The Financial Times has produced a short film called "Hard Border" featuring the actor.

"Hard Border" written by Clare Dwyer Hogg explores the impact of Brexit and the uncertainty of the future of the Irish border.

The short, which stars Belfast-born actor Stephen Rea, opens with a poignant line targeting British politician Jacob Rees-Mogg.

Read More: Ireland and Brexit - preparing for the worst

"When the border was no man's land - neither your land or my land....because you do not like to think it's a problem, it doesn't mean it vanishes," the actor states.

"Just because you have said the problem is imaginary, it doesn't disappear the thread of reality," he continues.

In the picture, Oscar-nominated actor Rea seems to channel poet Seamus Heaney as he speaks into the camera posing questions about the implication of Brexit on the border.
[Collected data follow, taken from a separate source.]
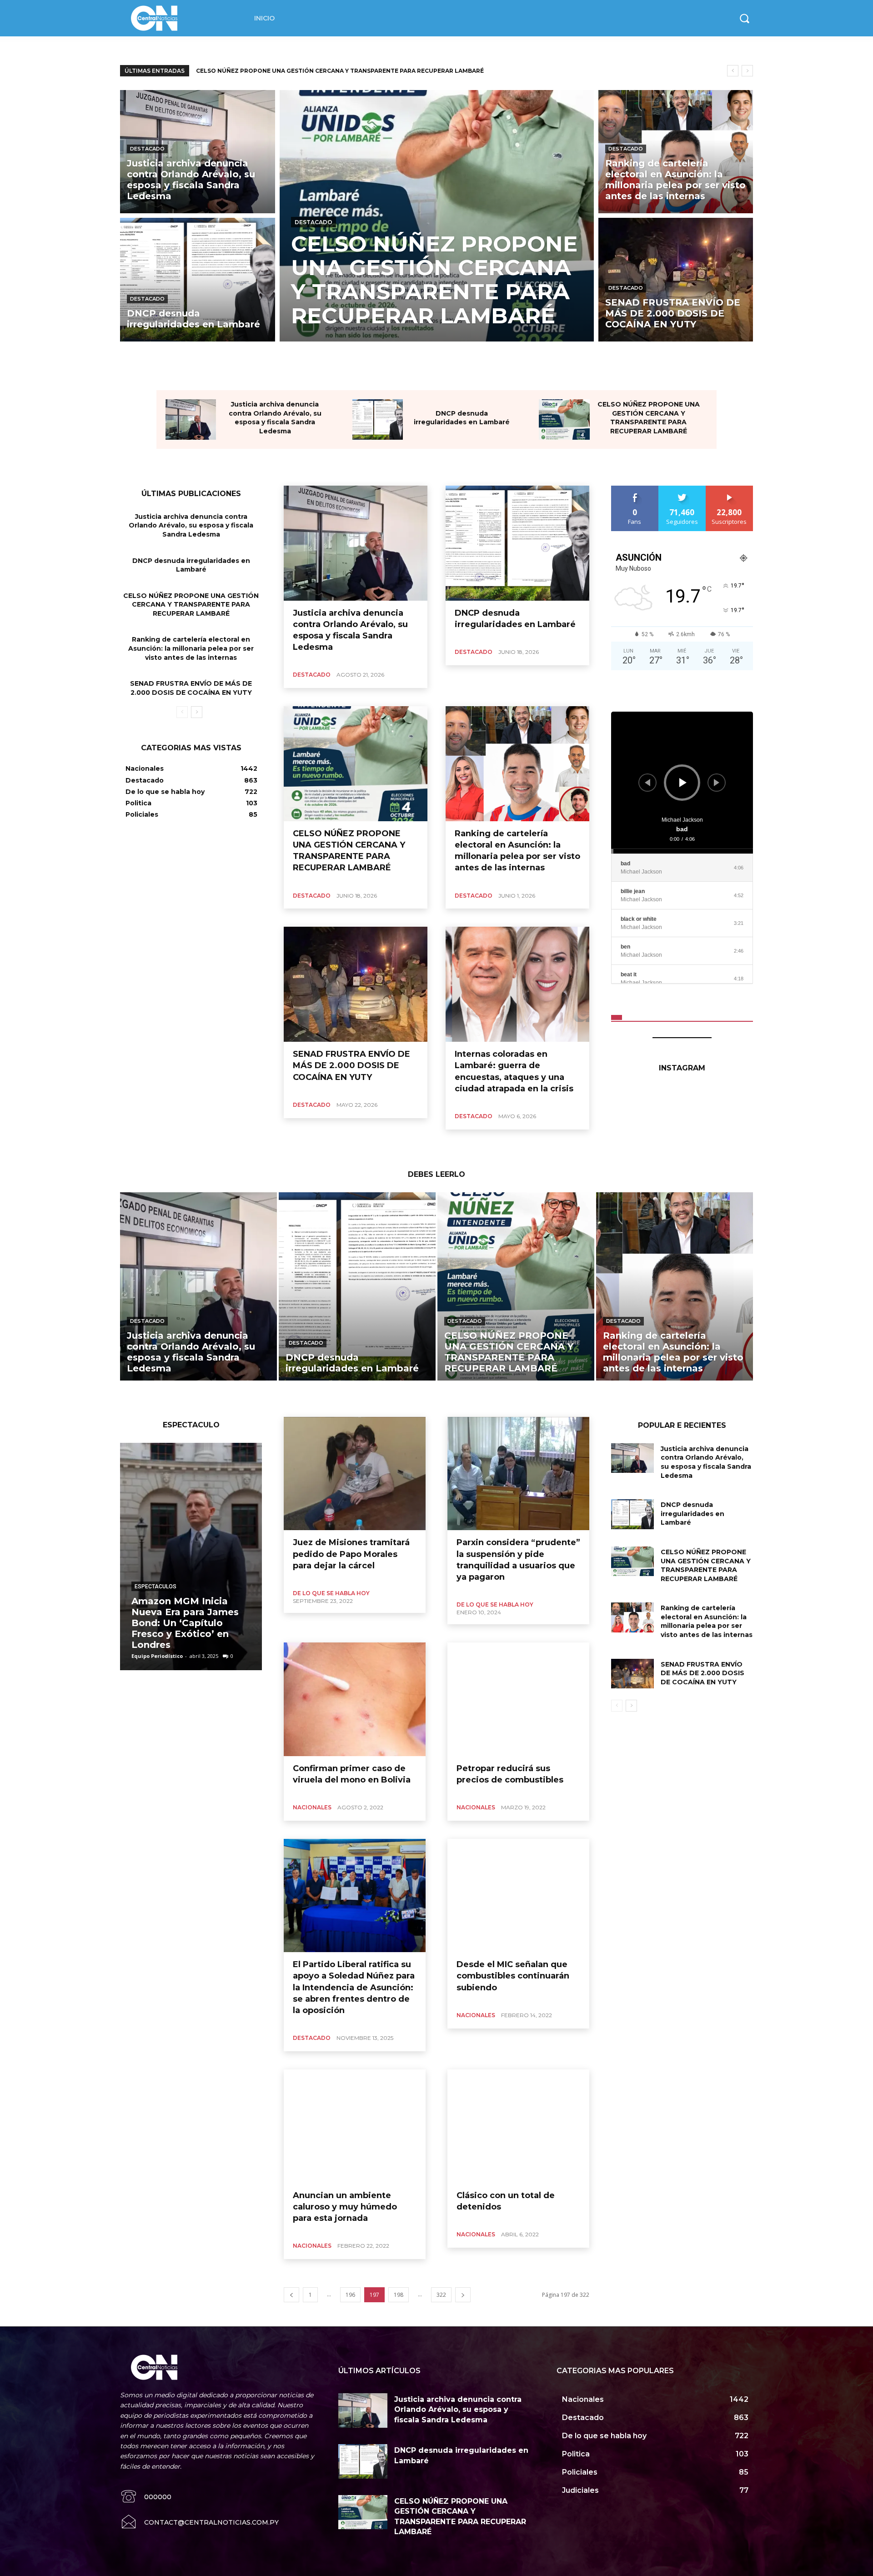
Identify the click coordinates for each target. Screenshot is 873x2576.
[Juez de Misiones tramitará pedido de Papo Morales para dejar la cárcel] (355, 1474)
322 (441, 2295)
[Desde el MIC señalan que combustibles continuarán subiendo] (518, 1896)
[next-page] (196, 712)
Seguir (682, 489)
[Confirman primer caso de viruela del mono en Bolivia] (355, 1699)
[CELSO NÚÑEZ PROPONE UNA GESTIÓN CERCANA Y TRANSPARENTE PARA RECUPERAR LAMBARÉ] (437, 215)
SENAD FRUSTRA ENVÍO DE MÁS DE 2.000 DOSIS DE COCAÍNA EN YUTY (303, 70)
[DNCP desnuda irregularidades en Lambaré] (197, 279)
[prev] (732, 70)
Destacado (147, 149)
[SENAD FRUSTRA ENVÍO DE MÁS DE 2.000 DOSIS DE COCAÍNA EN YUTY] (675, 279)
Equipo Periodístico (157, 1655)
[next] (747, 70)
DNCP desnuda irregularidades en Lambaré (462, 418)
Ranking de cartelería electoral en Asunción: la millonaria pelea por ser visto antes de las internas (191, 648)
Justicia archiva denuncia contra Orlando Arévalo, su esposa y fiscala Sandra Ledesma (275, 417)
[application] (682, 783)
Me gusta (635, 489)
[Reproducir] (683, 782)
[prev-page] (182, 712)
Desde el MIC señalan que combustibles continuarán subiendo (513, 1975)
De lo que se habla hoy (331, 1593)
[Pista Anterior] (647, 782)
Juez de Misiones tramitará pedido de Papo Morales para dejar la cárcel (351, 1553)
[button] (744, 18)
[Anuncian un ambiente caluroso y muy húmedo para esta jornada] (355, 2126)
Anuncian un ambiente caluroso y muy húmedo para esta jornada (345, 2206)
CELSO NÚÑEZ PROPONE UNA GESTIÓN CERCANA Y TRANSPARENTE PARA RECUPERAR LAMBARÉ (648, 417)
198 (398, 2295)
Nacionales (312, 1807)
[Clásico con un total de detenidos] (518, 2126)
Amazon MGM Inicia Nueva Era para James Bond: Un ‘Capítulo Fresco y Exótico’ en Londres (185, 1623)
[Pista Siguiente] (716, 782)
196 (350, 2295)
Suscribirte (729, 489)
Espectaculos (155, 1586)
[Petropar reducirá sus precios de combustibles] (518, 1699)
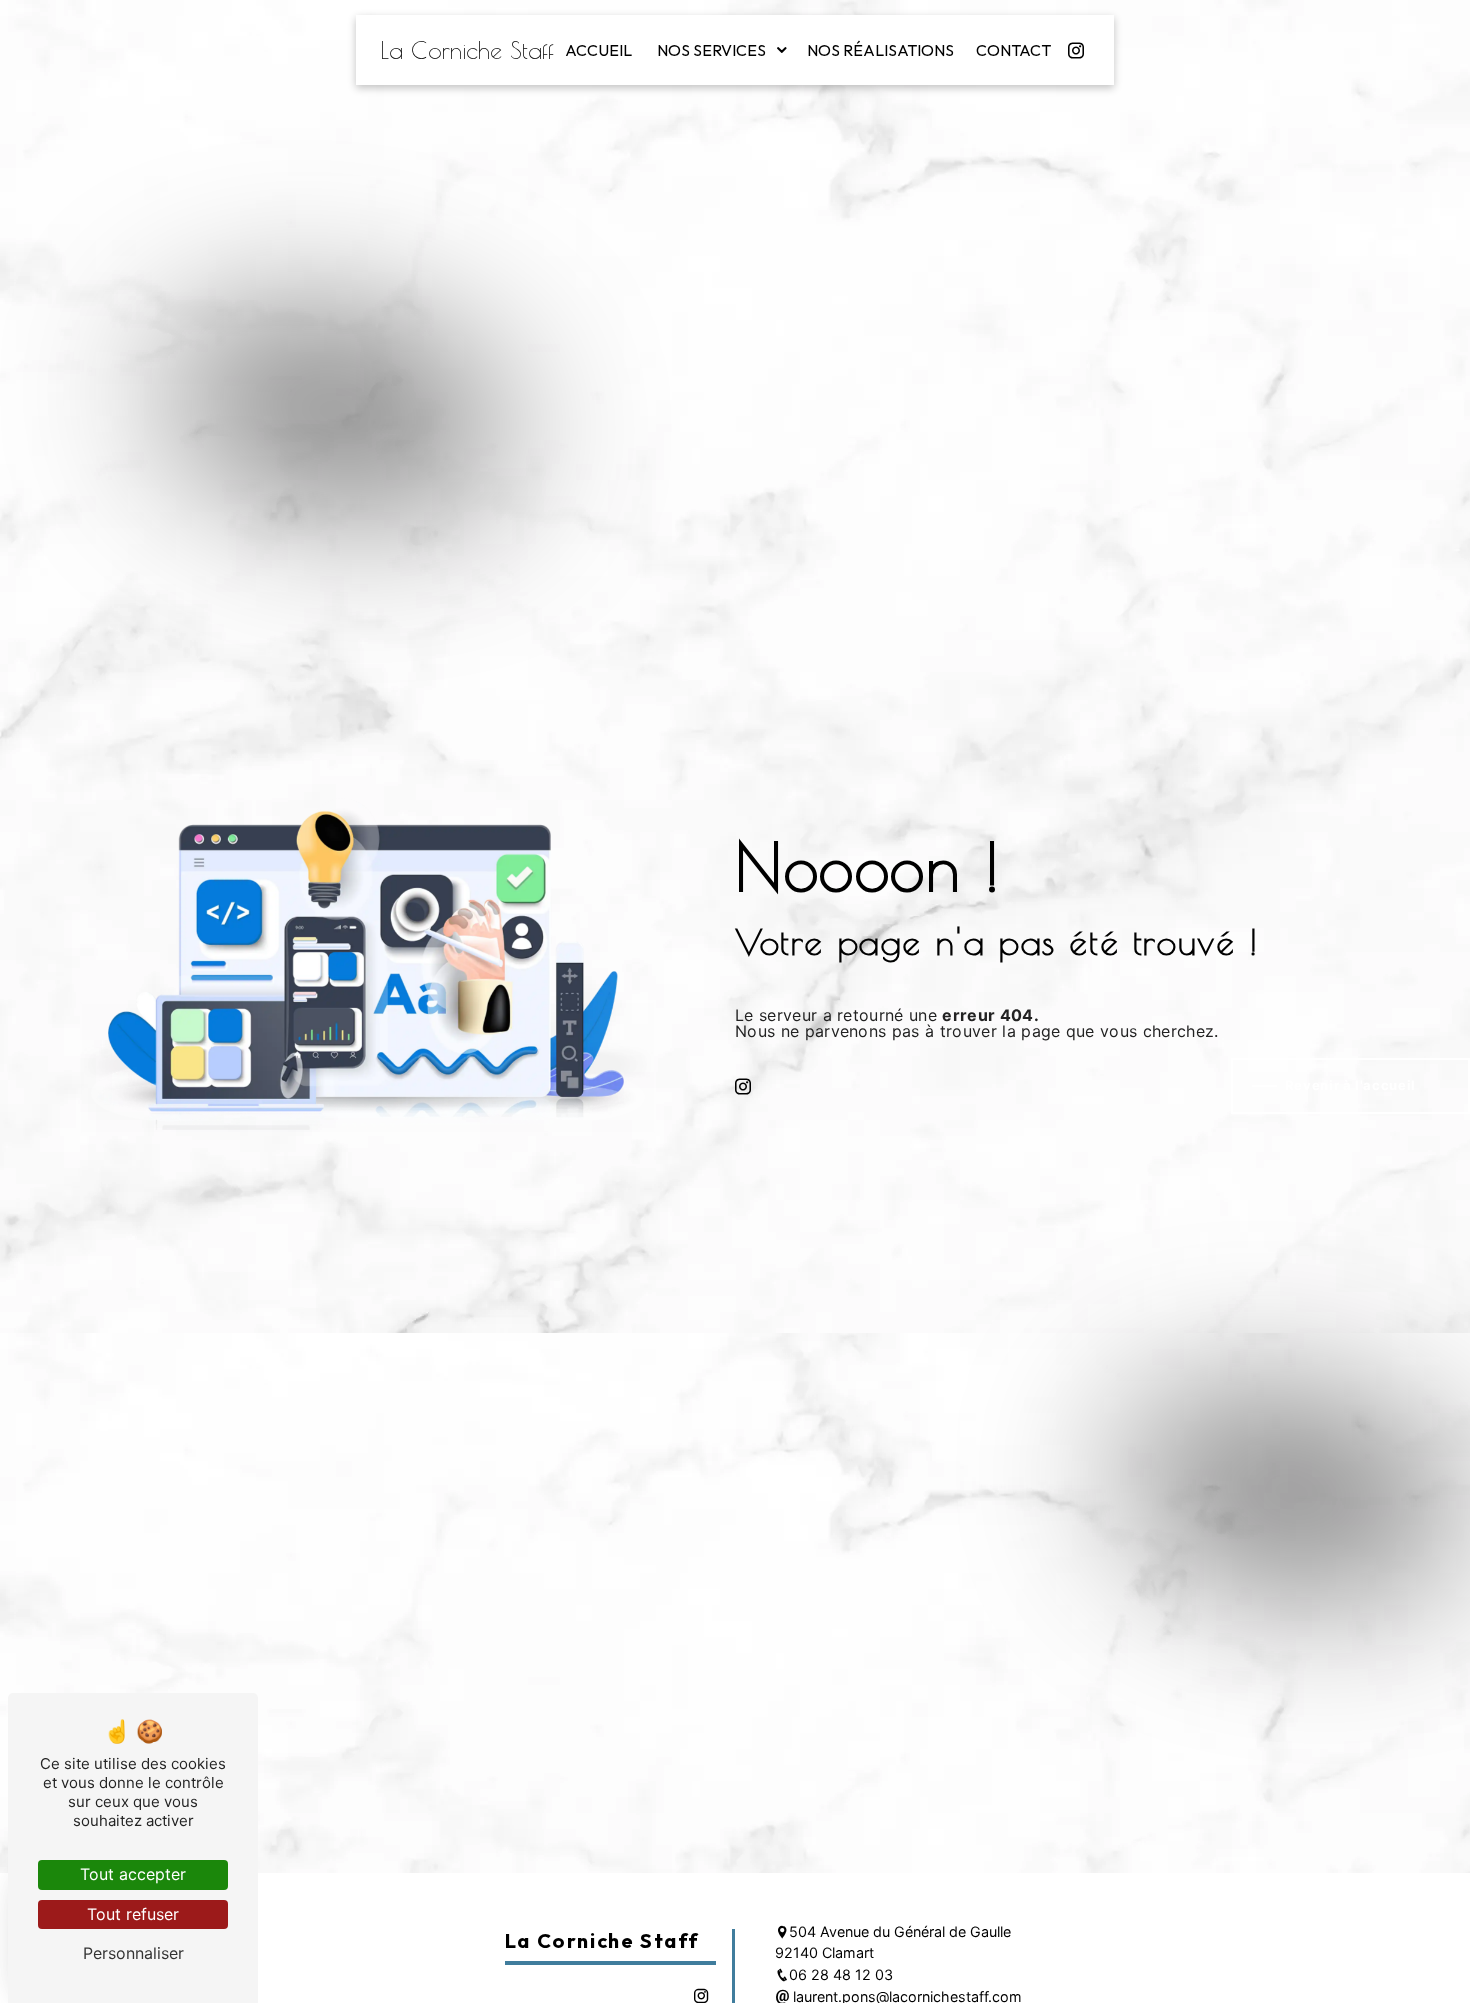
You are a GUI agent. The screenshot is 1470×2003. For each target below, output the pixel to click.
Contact (1013, 50)
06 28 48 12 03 (841, 1974)
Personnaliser (133, 1953)
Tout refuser (133, 1914)
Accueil (598, 50)
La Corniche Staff (467, 50)
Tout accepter (133, 1874)
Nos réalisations (880, 50)
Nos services (711, 50)
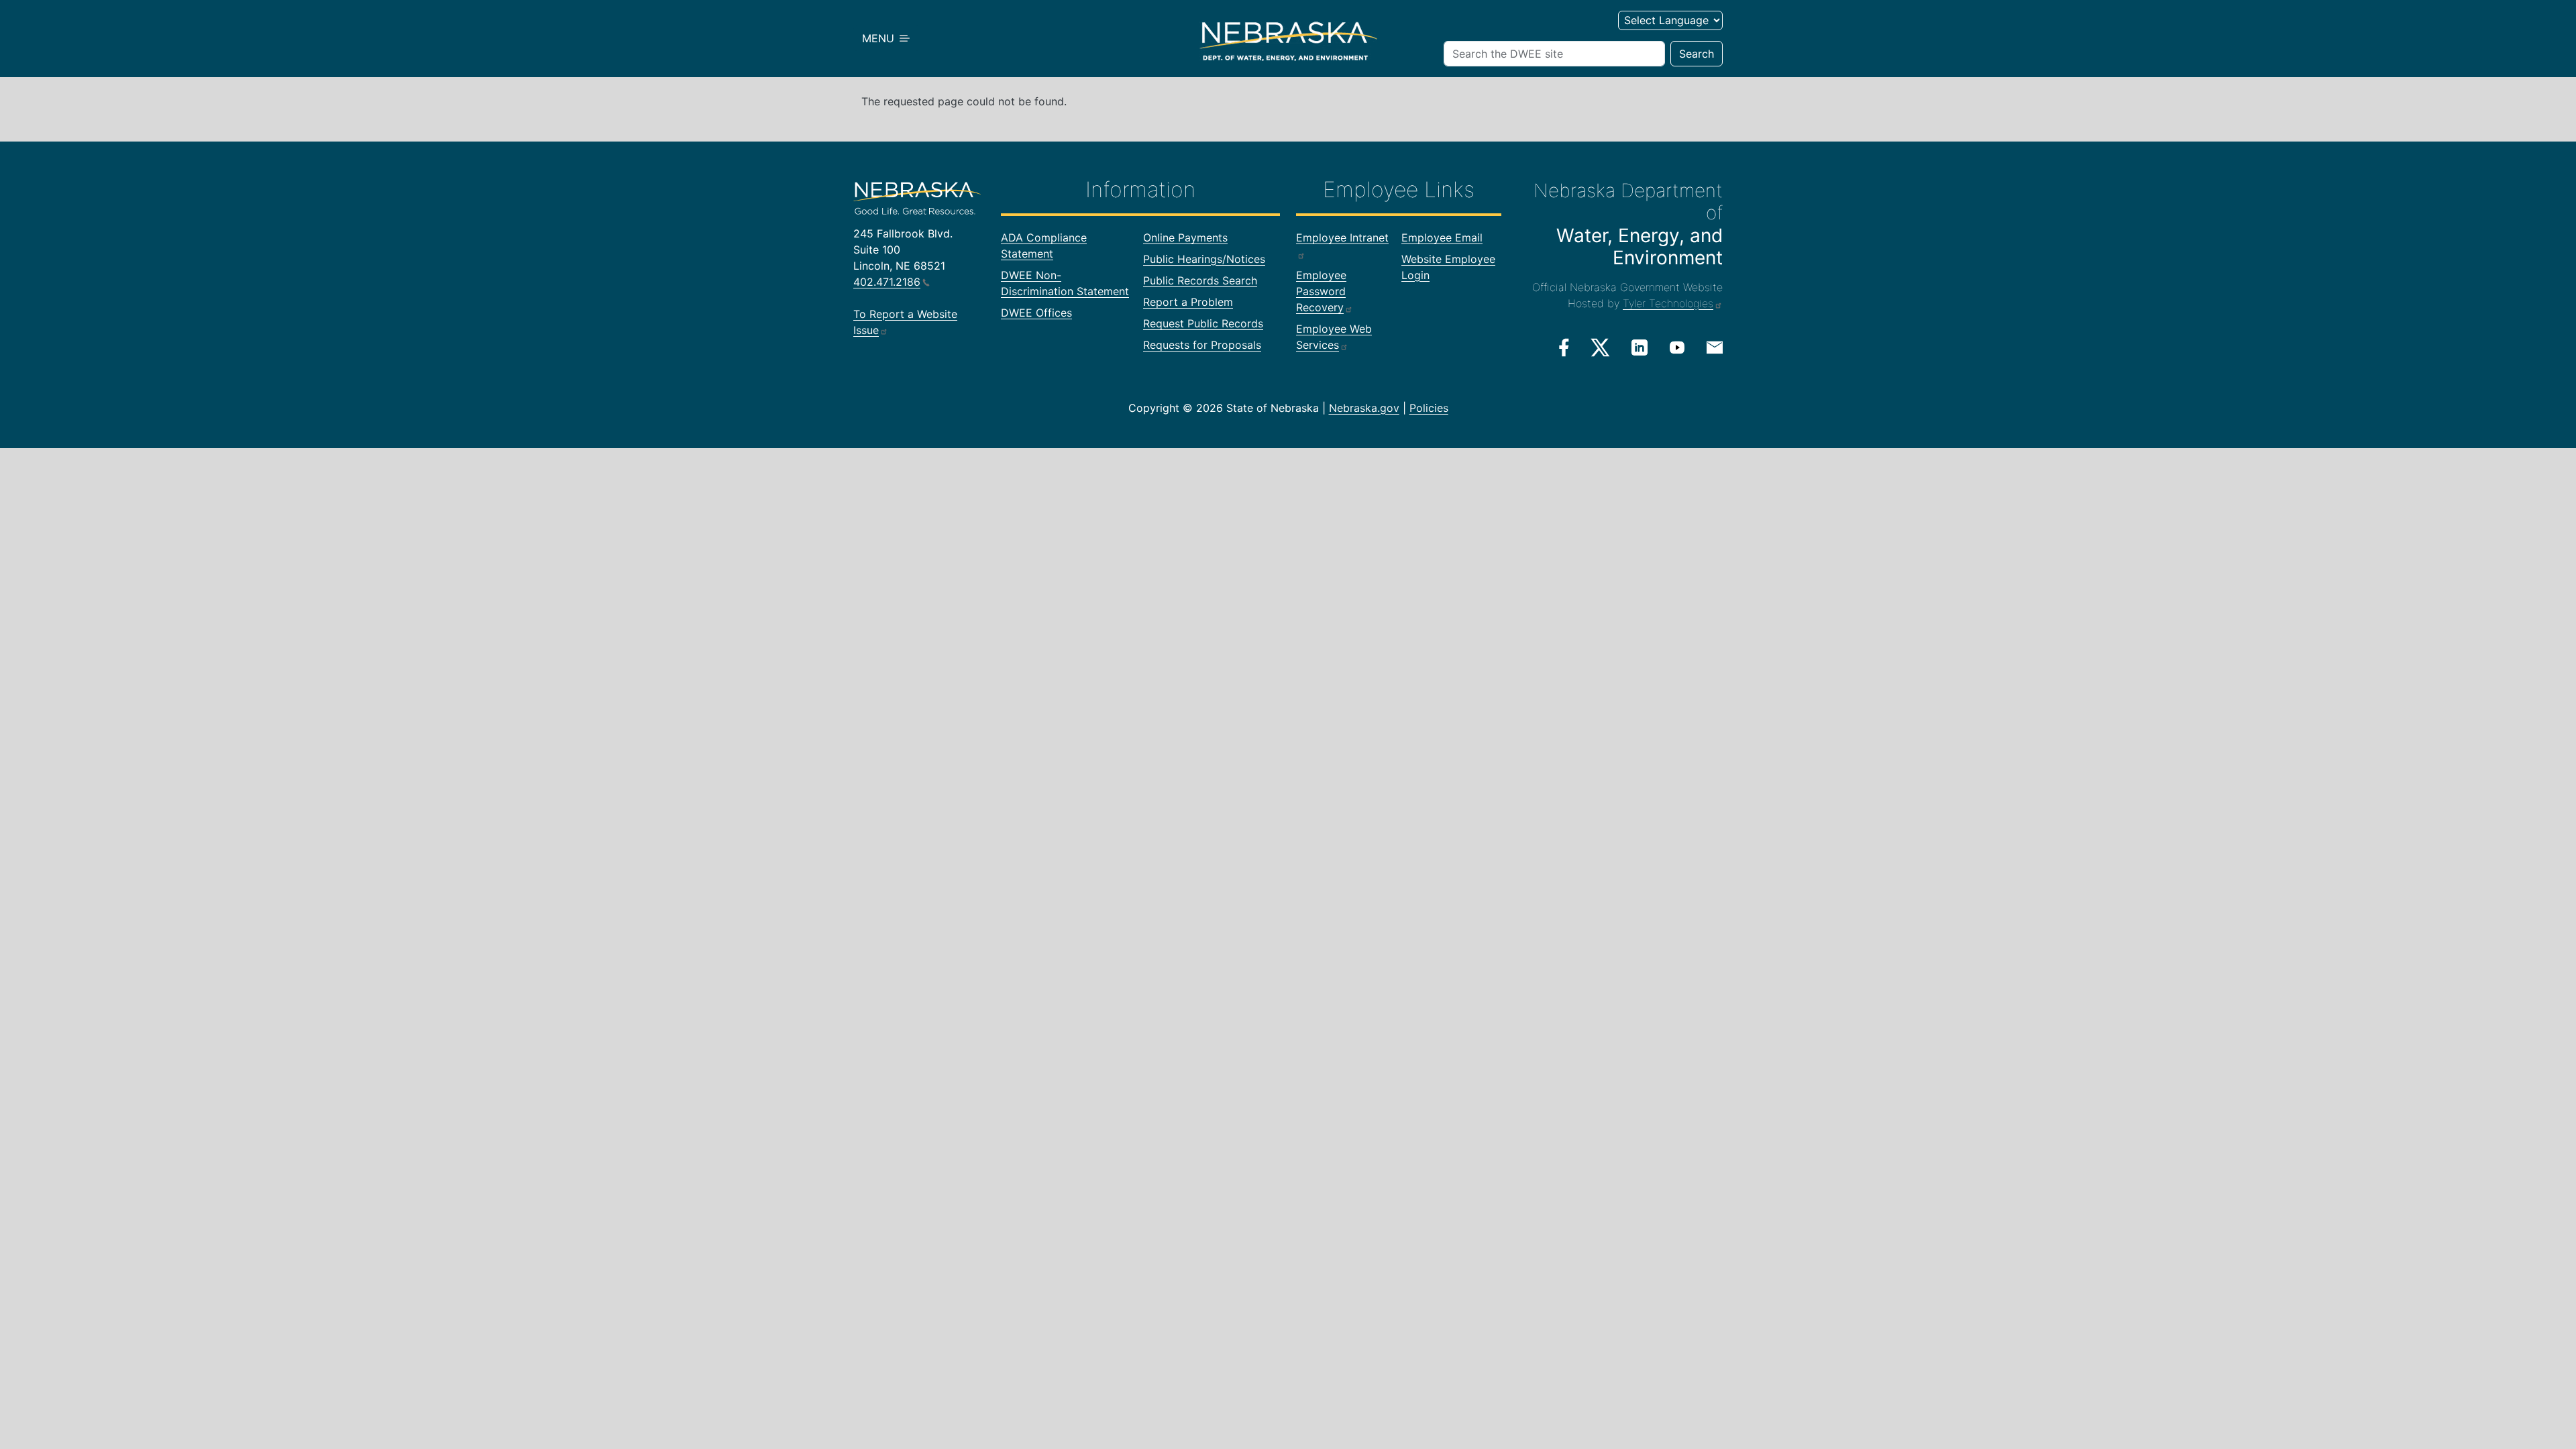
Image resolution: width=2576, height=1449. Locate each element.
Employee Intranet (1342, 237)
"There's a lot of chat about imagination when people talk of the border- The Irish one, you know: Between the northern part And the southern part, And what keeps them apart, Stone or moss, Hard or soft. You hear these things through airwaves And screen And wonder what they mean. Boris Johnson took a notion that our border was just like his. Donegal, Derry, Camden, and Islington. What's the difference?"

He criticizes the "collection of words" and "politicians struggling to grasp the ungrabbable".

 He continues, "We're knee deep in philosophy here, trapped in other people's boundaries. Yet to me it feels quite real: roads that start here and end there, somehow allowing a wound to heal."

Rea references Good Friday and his people's "hope that by digging out old roots, the grass would grow over lines drawn in war rooms."

"And even though we would all know when we drove from one political sphere to the next, we would know but the earth would not."

Rea calls out Arlene Foster, among other nameless politicians, reminding her of the confusion she is causing and how the uncertainty is impacting identity.

"We live here and we're holding our breath again because we know that chance and hope come in forms like steam and smoke," he concludes.